Africa is no longer a “future” opportunity. It is a present-day engine of global growth and innovation.
Home to about 1.5 billion people and the world’s youngest population, the continent is already reshaping global markets in energy, food, technology and culture. How the world chooses to partner with Africa over the coming decades will help define not only the continent’s trajectory, but our shared prosperity and stability.
The UAE’s relationship with Africa is rooted in proximity and long-standing human and cultural ties, and has evolved into a partnership based on mutual trust, respect and joint action. For the UAE – founded on connectivity, trade and a long-term vision of diversified growth – Africa is therefore not a distant trend, but a strategic opportunity and responsibility.
Between 2019 and 2023, Emirati investments in Africa surpassed $110 billion, making the UAE one of the continent’s most important global partners. With capital flowing into renewable energy, logistics, ports, digital infrastructure and other sectors, trade has expanded rapidly, underscoring the UAE’s role as a natural bridge between Africa, Asia and Europe.
In my role as a Special Envoy for Business and Philanthropy, I have seen how these economic ties increasingly go hand in hand with a deeper sense of shared purpose. Across Africa and the UAE, leading business families, foundations and social investors are converging around priorities that matter to people’s daily lives: education, youth employment, health, climate resilience and community development.
This week, the UAE is hosting a high-level delegation of African business and philanthropic leaders for a series of conversations. Between them, they have built some of the continent’s most influential companies and platforms, and established major foundations that support millions across Africa in entrepreneurship, education, health care and good governance.
Their presence in the UAE is not about a single deal or headline. It is about connecting ecosystems: African capital and talent with Emirati capital and connectivity; African innovation with Emirati technology platforms; African and Emirati philanthropy with shared development goals. It is also about encouraging more investment and activity in the UAE itself, making our country a natural home for African companies, funds and initiatives engaging with the wider world.
Africa today is a story of scale and imagination. The African Continental Free Trade Area, once fully implemented, will knit dozens of markets into one of the largest free trade areas in the world. Unlocking this potential, however, requires massive investment in transport, logistics, power and digital infrastructure, alongside reforms that make it easier to move goods, services, data and capital across borders.
This is precisely where UAE-Africa collaboration can be transformative. Emirati companies are helping to upgrade ports, logistics corridors and renewable energy projects across the continent, while African firms increasingly use the UAE as their international base. Our growing focus on technology and innovation – from artificial intelligence to fintech and agritech – creates further opportunities to co-develop solutions tailored to African markets.
In this spirit, the UAE has launched the $1 billion “AI for Development” initiative to support artificial intelligence projects across Africa in sectors such as education, agriculture and infrastructure. Looking ahead to next year, the UN Water Conference to be co-hosted by the UAE and the Republic of Senegal will provide another important platform for Africa. The UAE and partners from around the world will collaborate on one of humanity’s most pressing shared challenges: securing sustainable and equitable access to water.
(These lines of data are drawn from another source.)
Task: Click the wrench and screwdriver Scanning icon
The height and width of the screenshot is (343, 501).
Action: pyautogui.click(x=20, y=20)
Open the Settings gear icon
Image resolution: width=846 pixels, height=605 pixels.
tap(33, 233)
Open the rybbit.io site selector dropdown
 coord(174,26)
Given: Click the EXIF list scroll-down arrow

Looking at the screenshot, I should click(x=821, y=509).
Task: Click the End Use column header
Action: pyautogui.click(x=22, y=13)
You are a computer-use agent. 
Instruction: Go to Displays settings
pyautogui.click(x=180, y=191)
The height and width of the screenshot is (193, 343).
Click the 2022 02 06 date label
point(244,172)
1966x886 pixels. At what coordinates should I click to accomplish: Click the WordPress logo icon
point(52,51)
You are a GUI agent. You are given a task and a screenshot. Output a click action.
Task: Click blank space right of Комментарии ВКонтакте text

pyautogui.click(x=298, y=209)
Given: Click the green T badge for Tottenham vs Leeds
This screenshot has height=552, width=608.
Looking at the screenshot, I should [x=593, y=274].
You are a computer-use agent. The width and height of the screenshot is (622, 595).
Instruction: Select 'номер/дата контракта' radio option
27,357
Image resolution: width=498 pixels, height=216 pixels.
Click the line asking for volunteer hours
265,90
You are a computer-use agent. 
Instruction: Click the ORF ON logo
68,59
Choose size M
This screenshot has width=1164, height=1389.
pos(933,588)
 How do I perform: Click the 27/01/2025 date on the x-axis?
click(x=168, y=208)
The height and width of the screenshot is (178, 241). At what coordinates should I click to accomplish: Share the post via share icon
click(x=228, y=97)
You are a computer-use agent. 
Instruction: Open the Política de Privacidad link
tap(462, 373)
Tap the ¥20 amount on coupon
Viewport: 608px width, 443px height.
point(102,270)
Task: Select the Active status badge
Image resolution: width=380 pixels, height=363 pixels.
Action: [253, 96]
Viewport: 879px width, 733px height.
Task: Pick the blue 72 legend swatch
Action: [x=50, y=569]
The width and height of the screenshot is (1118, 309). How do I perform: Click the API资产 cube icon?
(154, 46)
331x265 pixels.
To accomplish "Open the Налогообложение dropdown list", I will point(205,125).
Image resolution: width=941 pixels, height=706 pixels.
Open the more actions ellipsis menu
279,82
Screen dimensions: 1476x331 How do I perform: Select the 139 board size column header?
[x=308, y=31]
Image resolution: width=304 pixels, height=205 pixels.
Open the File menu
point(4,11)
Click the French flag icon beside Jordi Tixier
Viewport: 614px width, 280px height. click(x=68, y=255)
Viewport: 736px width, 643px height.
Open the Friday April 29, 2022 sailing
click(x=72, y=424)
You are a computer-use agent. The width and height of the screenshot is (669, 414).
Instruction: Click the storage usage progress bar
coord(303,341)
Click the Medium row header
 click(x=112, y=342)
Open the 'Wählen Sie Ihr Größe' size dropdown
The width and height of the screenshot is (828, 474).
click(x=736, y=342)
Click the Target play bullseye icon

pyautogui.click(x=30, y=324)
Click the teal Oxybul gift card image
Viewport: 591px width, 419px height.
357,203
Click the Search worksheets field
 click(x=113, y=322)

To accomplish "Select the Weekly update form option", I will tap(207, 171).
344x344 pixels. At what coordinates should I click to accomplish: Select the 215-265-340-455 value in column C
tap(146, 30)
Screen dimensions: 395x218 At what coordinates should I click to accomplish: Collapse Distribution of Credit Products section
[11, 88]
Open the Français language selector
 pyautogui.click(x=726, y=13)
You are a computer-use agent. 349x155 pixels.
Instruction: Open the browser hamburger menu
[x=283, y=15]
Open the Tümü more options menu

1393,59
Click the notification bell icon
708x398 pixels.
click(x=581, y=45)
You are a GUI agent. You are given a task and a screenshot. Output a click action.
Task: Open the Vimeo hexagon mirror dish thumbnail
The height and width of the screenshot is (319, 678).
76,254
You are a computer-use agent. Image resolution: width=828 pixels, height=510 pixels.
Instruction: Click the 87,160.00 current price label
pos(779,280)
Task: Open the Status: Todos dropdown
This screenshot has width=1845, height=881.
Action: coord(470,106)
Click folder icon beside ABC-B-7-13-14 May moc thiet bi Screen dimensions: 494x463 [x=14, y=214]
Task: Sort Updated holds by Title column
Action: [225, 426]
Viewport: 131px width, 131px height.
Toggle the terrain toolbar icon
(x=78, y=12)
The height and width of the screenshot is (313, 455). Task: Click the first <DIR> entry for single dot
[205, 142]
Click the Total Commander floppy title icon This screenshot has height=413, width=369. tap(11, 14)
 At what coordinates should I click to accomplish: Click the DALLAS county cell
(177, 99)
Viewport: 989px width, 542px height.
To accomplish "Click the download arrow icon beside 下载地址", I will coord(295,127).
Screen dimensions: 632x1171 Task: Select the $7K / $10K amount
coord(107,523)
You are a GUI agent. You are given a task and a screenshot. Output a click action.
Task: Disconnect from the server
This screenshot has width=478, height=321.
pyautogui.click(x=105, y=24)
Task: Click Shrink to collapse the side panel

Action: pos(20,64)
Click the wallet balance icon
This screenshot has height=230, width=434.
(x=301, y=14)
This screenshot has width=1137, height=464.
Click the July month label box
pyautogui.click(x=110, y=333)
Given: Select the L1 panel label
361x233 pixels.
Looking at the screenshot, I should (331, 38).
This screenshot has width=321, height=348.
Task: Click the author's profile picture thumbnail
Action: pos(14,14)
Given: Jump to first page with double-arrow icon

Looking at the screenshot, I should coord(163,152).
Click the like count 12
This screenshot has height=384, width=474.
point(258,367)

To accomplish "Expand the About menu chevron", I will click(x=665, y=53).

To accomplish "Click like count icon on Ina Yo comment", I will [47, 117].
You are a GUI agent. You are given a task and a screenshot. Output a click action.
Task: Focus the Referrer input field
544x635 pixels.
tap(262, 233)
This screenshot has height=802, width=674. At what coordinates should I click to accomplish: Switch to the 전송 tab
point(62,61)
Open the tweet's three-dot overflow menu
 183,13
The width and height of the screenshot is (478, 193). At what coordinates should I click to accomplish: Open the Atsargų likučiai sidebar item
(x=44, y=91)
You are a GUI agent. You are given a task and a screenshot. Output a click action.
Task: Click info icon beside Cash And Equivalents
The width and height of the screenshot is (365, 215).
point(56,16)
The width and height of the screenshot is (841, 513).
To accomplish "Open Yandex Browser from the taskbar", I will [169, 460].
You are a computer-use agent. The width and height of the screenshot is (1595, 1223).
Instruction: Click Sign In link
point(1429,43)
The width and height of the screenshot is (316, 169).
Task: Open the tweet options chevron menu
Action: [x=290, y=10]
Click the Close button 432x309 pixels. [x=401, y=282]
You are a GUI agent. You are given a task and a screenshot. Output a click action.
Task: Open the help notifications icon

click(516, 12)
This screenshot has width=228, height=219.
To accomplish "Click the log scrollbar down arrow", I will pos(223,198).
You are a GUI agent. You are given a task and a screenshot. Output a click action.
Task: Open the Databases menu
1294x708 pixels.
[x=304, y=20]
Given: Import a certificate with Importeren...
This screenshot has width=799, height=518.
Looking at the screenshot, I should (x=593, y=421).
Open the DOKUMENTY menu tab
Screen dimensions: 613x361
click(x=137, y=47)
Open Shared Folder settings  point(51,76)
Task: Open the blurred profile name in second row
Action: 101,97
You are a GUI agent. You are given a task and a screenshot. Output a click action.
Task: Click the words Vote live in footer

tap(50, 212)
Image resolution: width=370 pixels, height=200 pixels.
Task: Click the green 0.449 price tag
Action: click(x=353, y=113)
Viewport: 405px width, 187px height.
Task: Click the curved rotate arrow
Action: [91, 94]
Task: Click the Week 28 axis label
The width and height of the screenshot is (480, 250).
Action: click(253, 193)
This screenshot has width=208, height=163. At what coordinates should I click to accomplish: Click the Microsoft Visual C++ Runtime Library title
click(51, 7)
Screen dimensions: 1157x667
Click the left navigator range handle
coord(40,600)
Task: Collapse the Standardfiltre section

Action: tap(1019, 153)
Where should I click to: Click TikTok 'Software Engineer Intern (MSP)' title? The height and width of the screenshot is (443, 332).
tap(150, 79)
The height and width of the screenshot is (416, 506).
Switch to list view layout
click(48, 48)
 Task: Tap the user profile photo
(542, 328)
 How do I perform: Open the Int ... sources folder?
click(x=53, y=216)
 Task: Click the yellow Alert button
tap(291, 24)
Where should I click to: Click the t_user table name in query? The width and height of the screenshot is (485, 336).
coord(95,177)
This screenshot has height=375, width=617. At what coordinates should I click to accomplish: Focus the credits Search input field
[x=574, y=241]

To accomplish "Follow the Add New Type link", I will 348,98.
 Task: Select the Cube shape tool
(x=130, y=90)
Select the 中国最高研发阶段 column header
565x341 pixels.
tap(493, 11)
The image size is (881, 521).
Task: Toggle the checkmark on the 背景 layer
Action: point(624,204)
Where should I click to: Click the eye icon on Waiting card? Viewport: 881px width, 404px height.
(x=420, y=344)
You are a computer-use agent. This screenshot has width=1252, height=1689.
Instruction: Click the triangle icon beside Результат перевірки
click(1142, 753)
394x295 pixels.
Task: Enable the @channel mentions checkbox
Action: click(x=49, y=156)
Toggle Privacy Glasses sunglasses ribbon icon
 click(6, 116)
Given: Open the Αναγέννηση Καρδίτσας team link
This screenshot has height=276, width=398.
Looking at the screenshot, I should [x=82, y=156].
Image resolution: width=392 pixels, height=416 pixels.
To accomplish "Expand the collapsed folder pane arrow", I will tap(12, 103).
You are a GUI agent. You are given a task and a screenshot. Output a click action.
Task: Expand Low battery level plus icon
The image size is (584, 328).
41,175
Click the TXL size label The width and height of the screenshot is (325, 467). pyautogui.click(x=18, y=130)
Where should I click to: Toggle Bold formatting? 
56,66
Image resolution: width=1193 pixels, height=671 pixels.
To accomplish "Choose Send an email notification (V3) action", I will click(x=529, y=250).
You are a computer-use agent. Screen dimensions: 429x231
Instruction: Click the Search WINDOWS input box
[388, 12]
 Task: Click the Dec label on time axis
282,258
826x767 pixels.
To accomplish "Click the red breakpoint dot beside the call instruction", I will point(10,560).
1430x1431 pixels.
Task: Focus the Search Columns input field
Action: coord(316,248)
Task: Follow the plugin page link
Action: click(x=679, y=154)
To continue turning ambition into lasting, scalable impact, we must go beyond traditional models of investment or aid. We need partnerships in which commercial capital, development finance and philanthropic resources reinforce one another. Many of the African leaders visiting this week already embody this approach, coupling large-scale businesses with institutionalised philanthropy focused on entrepreneurship, youth and community resilience. On the UAE side, a growing ecosystem of sovereign funds, family businesses, impact investors and philanthropic institutions is increasingly focused on measurable social and environmental outcomes, not just financial returns.
The UAE is uniquely placed to serve as a neutral, trusted platform for this kind of multi-stakeholder collaboration. Our geography links Africa to the Gulf, South Asia and East Asia, and our ports, airlines and digital infrastructure connect more than two thirds of the world’s population within an eight-hour flight. In practical terms, this can translate into African entrepreneurs using the UAE as a launchpad into new markets; Emirati and African family businesses co-investing in lower-carbon energy, digital infrastructure and agritech; and philanthropic foundations aligning around shared programmes in education, skills and climate resilience.
The stakes could not be higher. Demographically, Africa will add hundreds of millions of young people to the global workforce in the coming decades. If those young people can access education, digital tools and opportunity, they will drive a wave of innovation and growth that benefits the world.
The choice before us is therefore not whether to engage, but how. The UAE-Africa relationship offers one compelling answer: a partnership grounded in mutual respect, shared prosperity and a belief that capital and conscience belong together. If we succeed in deepening this model – where trade and investment flow alongside knowledge, technology and philanthropic collaboration – the UAE-Africa partnership can become one of the defining success stories of our era: a story of two dynamic regions working together to turn opportunity into lasting, shared value for generations to come.